From 2006, Spook Country by William Gibson....


Bigend's smile opened again. It reminded her of the lights in another train when trains pass at night, going in opposite directions. Then it closed. It was like she entered a tunnel. "go on." He sipped his piso, which looked a lot like Nyquil.

"And it's not DJ-ing," she said, "or making mash-ups, or whatever else he does publically. Its whatever makes him mark the floor of that factory according to the GPS grid. He won't sleep in the same square twice. whatever makes him confident he's important is also what's making him crazy."

"And that might be?"

She thought of the wireframe cargo container, how chombo had so abruptly tried to yank the helmet off her head, almost pulling her over. She hesitated.

"Pirates." he said.

"Pirates!"

"The Straits of Malacca and the South China Sea. Small fast boats, preying on large cargo vessels. They operate from lagoons, coves, islets. The Malay Penninsula, Java, Borneo, sumatra..."

She looked from Bigend to the crowd around them, feeling like she'd fallen into someone else's pitch meeting. A ghostly studio log line, left to hover near the bar's massively timbered, corrugated ceiling, had fallen on her, the first likely victim to sit at this table. a pirate movie. "Arr," she said, meeting his gaze again and downing the last of her gin-tonic, "matey."

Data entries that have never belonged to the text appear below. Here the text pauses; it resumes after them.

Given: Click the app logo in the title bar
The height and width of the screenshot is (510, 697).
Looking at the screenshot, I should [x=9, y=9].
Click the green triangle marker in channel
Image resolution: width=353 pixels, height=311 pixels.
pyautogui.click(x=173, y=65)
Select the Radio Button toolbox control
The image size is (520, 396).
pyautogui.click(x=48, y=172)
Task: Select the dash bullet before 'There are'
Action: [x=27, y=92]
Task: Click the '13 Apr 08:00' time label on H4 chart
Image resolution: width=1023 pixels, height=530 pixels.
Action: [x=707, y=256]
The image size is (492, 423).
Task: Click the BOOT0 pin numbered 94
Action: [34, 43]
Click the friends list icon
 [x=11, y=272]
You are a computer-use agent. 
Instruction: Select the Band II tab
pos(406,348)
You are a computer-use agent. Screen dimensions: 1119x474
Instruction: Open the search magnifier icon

"Real pirates," Hubertus Bigend said, unsmiling. "Most of them, anyway."

"Most?"

"Some of them were part of a covert CIA maritime program." He put his empty plastic glass down as though it were something he was considering bidding on at Sotheby's. he framed it with his fingers, a director considering a shot. "Stopping suspect cargo vessels to search for weapons of mass destruction." He looked up at her, unsmiling.

"Irony-free?"

He nodded, a tiny movement, very precise.

Thus perhaps did diamond factors nod in Antwerp, she thought. "This isn't bullshit, Mr. Bigend?"

"It's as expensively quasi-functional as i can afford it to be. Material like this tends to squirm a bit, as you can well imagine. One rather deep irony, I suppose, is this program, which had apparently been fairly effective, fell victim to blowback from your domestic political struggles here. Prior to certain revelations, though, and to the name of a cover company being made public, CIA teams, disguised as pirates, accompanied real pirates boarding merchant vessels suspected of smuggling weapons of mass destruction. Using radiation detectors, and other things, they inspected cargo holds and containers, while the real pirates took whatever more mundane cargo they chose to acquire. This was the payoff for the pirates, that they could have their pick of cargo, provided the teams were given a first look at all of the holds and containers."